United Hatzalah of Israel
- Formation: 2006
- Type: Free, volunteer-based emergency medical services
- Legal status: Non-governmental non-profit organization
- Focus: Humanitarian
- Headquarters: Jerusalem
- Region served: Israel, worldwide
- Official language: Hebrew
- President/founder: Eli Beer
- Budget: US$20 million (2018)
- Volunteers: 8000
- Website: 1221.org.il
- Remarks: Awarded 2011 Israeli Presidential Award for Volunteerism

= United Hatzalah =

Volunteer-based emergency medical services

United Hatzalah (איחוד הצלה) is an Israeli volunteer-based emergency medical services (EMS) organization providing free service throughout Israel, with its headquarters based in Jerusalem. Its mission is to provide immediate medical intervention during the critical window between the onset of an emergency and the arrival of traditional ambulance assistance. It is one of many hatzalah organizations in various parts of the world and the only one that includes women and non-Jewish volunteers.

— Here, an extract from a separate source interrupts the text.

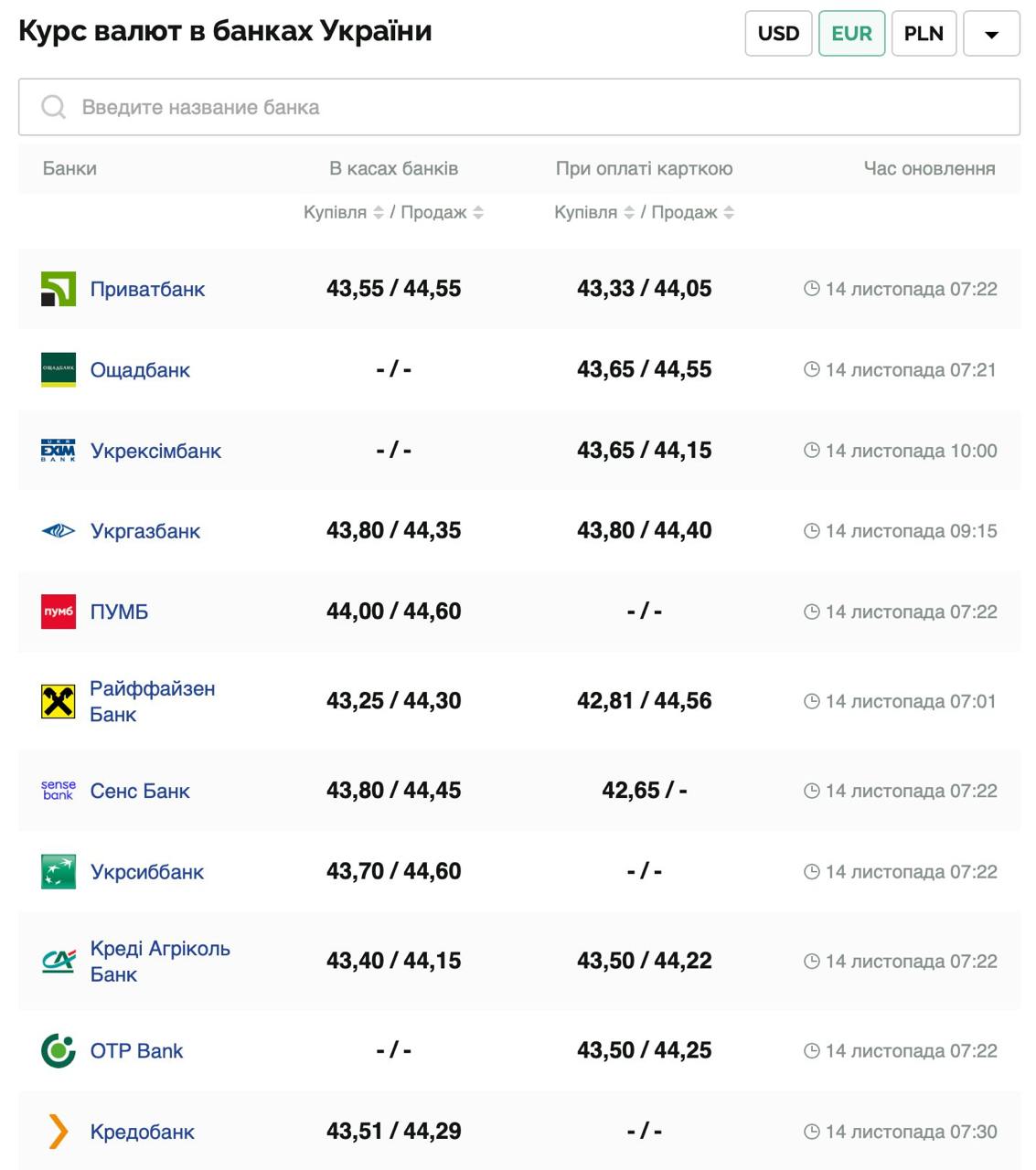Click the Privatbank logo icon
The height and width of the screenshot is (1170, 1036).
tap(59, 289)
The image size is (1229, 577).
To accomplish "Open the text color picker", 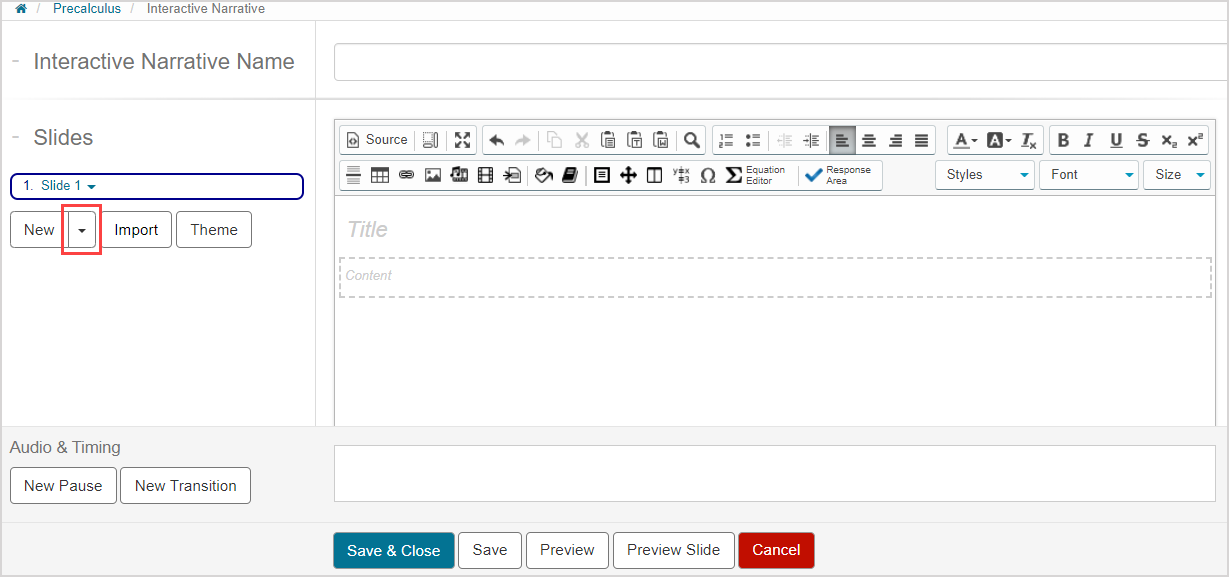I will [964, 140].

United Hatzalah of Israel was founded in 2006 with the merger of several small local hatzalah organizations. It has grown to become the largest independent, non-profit, fully volunteer EMS organization in the world, with over 8,000 volunteer medical first responders nationwide, and additional chapters in Panama and Ukraine. The organization provides free services to all citizens regardless of race, religion, or national origin. With the help of its Uber-like GPS dispatch system and a fleet of rapid response ambucycles, United Hatzalah has achieved an average response time of less than 3 minutes nationwide and 90 seconds in metropolitan areas.

United Hatzalah's national command center in Jerusalem uses an advanced GPS-based dispatch technology to identify the closest and most qualified volunteers and routes them to the scene of an emergency through a mobile device application. Approximately 1,000 volunteers are outfitted with medically equipped motorcycles, “ambucycles” capable of navigating around traffic jams to reach victims in as few as 90 seconds. The remaining volunteers respond to emergencies using their own private cars, or organizational emergency ambucars, e-bikes, ambuboats, or ATVs, depending upon the location of the emergency. In 2025, United Hatzalah launched the ambuscooter, a fully medically equipped electric scooter designed to maneuver through heavy traffic and narrow streets. The organization is funded exclusively through private charitable support.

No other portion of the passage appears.